PROBLEM – Nothing but the line with "Task: Click the large" and the lines after it, through the end of the records below, is to be repeated, exactly as it is.

○ ○ ○ ○ ○

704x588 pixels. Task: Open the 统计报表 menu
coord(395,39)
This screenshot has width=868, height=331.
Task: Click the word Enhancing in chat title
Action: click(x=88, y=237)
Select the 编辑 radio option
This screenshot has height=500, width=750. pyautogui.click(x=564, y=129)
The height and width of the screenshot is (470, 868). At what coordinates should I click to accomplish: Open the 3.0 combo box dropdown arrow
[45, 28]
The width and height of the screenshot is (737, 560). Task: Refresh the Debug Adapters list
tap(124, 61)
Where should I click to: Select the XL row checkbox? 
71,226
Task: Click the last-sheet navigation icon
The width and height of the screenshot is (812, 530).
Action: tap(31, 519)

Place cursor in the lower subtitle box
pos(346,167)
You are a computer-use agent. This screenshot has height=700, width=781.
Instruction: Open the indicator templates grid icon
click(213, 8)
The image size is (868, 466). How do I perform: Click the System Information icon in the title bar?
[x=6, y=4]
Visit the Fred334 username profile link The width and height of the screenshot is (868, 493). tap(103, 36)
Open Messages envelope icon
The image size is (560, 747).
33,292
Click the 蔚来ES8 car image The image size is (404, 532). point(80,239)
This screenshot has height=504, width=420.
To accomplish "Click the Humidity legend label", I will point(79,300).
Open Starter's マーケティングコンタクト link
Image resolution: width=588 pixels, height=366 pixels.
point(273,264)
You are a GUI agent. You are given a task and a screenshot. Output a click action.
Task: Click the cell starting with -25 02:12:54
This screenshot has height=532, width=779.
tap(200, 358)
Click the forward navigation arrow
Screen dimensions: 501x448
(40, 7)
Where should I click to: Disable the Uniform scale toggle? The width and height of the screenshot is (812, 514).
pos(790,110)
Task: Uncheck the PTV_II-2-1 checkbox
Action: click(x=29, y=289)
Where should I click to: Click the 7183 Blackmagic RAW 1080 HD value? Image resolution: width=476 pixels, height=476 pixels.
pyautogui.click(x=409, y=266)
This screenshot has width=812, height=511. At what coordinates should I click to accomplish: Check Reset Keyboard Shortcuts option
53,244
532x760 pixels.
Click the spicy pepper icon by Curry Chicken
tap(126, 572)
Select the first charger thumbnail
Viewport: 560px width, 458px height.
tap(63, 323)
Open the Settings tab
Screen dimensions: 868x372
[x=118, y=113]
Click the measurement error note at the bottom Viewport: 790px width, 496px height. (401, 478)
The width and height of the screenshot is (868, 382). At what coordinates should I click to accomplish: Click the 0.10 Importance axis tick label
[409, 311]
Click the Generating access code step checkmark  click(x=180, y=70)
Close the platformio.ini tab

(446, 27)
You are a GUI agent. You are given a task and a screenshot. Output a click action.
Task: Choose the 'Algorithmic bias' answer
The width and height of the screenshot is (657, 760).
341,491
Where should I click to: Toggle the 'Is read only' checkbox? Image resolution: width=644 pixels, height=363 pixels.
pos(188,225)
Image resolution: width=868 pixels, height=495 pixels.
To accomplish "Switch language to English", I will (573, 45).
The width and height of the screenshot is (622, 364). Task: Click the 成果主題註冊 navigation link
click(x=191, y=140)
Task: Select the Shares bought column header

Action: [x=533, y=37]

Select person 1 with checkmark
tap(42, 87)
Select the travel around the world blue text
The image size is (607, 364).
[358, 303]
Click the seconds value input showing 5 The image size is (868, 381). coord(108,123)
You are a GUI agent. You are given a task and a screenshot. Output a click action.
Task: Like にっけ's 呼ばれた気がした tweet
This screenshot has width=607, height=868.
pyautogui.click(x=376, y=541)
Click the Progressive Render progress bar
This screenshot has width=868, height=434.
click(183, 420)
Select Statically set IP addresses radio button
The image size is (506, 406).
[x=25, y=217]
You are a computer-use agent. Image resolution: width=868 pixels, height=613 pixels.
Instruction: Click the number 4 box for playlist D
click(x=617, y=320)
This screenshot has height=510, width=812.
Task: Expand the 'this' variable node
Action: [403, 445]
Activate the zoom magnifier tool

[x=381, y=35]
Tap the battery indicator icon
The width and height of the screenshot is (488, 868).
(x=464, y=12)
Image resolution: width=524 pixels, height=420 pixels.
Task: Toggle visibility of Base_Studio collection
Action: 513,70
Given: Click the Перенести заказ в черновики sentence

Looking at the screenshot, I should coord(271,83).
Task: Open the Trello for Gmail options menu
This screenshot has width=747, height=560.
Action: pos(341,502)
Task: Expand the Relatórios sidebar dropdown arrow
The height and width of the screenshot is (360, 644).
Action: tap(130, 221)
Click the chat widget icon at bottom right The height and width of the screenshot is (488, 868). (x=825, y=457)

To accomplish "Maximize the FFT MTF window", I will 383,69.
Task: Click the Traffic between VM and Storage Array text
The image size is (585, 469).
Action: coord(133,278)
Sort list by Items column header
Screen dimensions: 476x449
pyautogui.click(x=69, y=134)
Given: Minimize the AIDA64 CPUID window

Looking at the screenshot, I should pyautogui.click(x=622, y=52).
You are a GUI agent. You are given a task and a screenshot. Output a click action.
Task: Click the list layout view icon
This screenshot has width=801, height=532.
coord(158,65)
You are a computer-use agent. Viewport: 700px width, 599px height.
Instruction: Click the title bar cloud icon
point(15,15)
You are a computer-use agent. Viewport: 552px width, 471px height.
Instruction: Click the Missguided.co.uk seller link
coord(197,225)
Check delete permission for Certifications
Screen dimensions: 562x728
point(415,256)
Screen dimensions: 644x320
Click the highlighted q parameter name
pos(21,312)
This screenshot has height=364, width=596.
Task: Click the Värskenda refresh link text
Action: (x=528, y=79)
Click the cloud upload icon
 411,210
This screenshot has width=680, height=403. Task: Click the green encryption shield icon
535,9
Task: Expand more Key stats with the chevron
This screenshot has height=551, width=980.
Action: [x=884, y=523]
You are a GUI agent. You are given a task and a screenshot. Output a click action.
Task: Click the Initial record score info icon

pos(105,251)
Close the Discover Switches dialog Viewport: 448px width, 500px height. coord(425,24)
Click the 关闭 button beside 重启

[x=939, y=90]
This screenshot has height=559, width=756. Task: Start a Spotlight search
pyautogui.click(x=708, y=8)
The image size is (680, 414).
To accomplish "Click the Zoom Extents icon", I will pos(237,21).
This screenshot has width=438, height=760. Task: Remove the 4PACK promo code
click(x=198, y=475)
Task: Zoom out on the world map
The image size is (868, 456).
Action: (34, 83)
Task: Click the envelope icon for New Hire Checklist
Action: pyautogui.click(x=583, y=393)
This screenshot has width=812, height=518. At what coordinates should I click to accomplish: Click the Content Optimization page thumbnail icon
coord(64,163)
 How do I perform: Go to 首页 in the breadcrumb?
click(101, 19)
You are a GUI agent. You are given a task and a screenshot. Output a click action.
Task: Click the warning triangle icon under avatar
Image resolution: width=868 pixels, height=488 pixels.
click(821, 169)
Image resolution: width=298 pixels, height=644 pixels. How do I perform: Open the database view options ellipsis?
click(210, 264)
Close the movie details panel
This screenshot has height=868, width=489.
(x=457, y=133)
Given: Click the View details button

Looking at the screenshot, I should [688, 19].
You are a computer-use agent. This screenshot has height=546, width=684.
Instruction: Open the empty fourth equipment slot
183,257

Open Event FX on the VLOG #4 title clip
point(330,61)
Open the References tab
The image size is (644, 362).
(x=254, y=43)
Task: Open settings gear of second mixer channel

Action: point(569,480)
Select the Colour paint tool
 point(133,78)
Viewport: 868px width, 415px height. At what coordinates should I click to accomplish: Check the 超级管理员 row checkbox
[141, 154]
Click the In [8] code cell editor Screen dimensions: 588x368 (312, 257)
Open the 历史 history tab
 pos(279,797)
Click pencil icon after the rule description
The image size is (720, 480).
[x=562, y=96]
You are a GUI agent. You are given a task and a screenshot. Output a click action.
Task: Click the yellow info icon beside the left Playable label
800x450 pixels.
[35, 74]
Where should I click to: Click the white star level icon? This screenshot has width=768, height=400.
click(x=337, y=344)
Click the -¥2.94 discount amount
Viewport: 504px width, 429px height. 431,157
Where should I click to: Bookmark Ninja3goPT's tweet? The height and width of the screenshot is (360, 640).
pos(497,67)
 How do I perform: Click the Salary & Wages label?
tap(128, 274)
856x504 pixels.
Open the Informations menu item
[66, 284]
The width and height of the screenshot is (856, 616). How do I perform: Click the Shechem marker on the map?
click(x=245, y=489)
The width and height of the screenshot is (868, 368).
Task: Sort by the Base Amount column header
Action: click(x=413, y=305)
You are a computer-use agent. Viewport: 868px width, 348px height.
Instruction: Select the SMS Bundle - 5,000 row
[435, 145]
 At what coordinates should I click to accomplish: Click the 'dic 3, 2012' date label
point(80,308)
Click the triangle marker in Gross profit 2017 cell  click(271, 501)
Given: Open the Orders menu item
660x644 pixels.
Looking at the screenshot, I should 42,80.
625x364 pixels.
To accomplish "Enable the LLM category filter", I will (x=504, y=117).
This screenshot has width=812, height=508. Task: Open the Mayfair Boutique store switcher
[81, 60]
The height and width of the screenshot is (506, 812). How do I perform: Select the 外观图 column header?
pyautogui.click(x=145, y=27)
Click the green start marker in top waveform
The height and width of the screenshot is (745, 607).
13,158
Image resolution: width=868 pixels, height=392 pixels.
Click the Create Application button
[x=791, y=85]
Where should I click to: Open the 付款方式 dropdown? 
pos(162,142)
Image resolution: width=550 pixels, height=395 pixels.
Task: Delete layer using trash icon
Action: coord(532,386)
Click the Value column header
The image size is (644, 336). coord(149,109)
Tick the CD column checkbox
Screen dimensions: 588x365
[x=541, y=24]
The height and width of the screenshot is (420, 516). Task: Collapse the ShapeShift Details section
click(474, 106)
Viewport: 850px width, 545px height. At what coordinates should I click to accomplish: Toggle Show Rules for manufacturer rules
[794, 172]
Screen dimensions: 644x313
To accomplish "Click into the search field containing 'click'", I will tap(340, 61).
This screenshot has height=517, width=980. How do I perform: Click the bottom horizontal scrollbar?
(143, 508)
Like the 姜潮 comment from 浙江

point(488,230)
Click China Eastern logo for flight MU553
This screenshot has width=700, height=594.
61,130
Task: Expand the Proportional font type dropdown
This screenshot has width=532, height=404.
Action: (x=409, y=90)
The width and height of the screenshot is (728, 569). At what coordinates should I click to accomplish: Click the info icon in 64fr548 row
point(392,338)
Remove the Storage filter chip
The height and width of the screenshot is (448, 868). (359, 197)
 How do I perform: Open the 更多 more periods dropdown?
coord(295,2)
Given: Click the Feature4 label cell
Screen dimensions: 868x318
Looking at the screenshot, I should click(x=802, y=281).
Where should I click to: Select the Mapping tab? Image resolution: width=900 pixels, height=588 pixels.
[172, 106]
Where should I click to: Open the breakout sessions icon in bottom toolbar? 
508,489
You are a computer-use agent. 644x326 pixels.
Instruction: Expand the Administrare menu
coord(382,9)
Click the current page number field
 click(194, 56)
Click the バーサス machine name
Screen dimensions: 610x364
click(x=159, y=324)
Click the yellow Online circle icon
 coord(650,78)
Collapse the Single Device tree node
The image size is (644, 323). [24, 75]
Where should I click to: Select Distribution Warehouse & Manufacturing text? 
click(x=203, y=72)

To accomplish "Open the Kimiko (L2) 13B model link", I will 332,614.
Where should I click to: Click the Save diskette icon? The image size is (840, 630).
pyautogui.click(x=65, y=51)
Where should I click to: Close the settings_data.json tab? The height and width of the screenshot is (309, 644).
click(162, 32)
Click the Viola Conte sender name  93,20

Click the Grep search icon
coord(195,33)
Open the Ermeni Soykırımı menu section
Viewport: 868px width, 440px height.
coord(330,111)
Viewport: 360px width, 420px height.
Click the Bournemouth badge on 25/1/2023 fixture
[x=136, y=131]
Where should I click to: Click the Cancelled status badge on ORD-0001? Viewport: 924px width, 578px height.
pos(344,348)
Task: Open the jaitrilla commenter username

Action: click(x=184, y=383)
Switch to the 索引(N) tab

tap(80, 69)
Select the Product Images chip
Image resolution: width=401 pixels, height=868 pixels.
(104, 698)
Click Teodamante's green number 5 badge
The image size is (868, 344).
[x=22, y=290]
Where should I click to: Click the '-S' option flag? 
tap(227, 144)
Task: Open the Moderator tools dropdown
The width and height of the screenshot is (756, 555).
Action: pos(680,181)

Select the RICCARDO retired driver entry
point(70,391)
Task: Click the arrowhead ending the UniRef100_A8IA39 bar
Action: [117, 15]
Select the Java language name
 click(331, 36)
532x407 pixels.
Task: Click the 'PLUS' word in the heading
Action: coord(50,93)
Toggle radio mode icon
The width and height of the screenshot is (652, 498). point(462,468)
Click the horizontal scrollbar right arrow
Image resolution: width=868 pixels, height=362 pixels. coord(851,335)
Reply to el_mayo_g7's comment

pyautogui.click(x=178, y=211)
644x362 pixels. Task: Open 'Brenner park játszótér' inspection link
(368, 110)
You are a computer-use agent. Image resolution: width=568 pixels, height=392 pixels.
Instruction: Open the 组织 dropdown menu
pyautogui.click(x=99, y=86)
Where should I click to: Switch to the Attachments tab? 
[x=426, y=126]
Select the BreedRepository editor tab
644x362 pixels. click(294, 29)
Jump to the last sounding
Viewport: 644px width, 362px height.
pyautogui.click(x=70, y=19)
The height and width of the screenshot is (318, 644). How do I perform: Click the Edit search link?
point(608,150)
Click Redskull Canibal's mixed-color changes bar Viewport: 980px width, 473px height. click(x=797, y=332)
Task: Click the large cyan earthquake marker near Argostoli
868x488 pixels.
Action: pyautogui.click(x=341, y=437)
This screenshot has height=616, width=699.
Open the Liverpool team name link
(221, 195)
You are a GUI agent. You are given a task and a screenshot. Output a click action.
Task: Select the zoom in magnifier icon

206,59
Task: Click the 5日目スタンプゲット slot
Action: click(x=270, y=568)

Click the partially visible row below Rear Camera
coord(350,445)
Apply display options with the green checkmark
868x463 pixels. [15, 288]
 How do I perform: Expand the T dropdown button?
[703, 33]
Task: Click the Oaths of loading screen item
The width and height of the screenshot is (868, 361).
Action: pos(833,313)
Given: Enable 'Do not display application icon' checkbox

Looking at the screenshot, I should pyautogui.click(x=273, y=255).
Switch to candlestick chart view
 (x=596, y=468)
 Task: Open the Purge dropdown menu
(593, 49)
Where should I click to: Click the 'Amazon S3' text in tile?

○ ○ ○ ○ ○

RESPONSE AREA –
Task: Click the large cyan earthquake marker near Argostoli
868x488 pixels.
Action: pyautogui.click(x=341, y=437)
This screenshot has height=616, width=699.
Open the Liverpool team name link
(221, 195)
You are a GUI agent. You are given a task and a screenshot. Output a click action.
Task: Select the zoom in magnifier icon

206,59
Task: Click the 5日目スタンプゲット slot
Action: click(x=270, y=568)

Click the partially visible row below Rear Camera
coord(350,445)
Apply display options with the green checkmark
868x463 pixels. [15, 288]
 How do I perform: Expand the T dropdown button?
[703, 33]
Task: Click the Oaths of loading screen item
The width and height of the screenshot is (868, 361).
Action: pos(833,313)
Given: Enable 'Do not display application icon' checkbox

Looking at the screenshot, I should pyautogui.click(x=273, y=255).
Switch to candlestick chart view
 (x=596, y=468)
 Task: Open the Purge dropdown menu
(593, 49)
Where should I click to: Click the 'Amazon S3' text in tile?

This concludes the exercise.